• [Supplied entries]:
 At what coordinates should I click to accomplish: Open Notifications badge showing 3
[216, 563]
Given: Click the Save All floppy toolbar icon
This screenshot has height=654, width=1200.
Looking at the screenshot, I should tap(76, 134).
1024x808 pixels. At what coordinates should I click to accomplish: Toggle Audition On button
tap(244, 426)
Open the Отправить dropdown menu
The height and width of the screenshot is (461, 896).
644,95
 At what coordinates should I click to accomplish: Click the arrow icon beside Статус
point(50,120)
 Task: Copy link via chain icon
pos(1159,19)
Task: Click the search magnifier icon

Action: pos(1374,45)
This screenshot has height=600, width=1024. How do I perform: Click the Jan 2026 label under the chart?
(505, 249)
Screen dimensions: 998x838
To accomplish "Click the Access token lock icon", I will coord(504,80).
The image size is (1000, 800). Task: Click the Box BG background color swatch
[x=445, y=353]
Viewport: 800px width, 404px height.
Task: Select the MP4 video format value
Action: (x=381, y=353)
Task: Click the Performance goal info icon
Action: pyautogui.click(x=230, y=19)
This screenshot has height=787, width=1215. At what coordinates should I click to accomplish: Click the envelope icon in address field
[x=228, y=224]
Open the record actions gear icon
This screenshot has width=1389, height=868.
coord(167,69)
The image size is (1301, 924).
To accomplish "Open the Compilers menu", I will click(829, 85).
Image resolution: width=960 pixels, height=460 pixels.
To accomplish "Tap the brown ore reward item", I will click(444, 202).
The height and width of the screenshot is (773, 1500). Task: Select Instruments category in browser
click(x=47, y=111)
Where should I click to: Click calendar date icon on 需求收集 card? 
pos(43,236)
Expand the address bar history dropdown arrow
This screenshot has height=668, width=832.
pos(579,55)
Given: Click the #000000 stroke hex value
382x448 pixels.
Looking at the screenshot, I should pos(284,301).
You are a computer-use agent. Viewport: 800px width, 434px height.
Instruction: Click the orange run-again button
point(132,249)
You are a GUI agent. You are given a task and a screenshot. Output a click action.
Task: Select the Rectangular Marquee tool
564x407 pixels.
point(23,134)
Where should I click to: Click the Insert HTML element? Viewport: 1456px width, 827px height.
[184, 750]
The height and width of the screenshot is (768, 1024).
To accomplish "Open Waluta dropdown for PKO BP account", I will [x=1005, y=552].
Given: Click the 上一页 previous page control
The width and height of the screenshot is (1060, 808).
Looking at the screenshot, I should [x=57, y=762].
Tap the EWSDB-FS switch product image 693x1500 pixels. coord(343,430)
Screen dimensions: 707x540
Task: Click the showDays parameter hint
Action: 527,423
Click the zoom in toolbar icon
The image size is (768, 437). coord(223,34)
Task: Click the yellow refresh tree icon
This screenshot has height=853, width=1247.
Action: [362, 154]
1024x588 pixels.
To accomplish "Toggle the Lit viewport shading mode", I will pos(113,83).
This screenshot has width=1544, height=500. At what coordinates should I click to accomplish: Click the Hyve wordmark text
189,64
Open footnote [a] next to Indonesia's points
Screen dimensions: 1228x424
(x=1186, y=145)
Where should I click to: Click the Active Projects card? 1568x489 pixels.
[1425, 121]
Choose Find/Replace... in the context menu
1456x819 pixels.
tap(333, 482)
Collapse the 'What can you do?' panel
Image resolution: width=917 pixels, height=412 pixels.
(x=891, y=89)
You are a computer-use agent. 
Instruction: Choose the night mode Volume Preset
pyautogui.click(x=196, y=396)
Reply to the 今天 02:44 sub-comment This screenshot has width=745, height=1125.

• [Challenge]: List each line of the data above that contains the string "address". Only matches with the same letter case count.

• [Answer to this exercise]:
This screenshot has height=787, width=1215. At what coordinates should I click to accomplish: Click the envelope icon in address field
Expand the address bar history dropdown arrow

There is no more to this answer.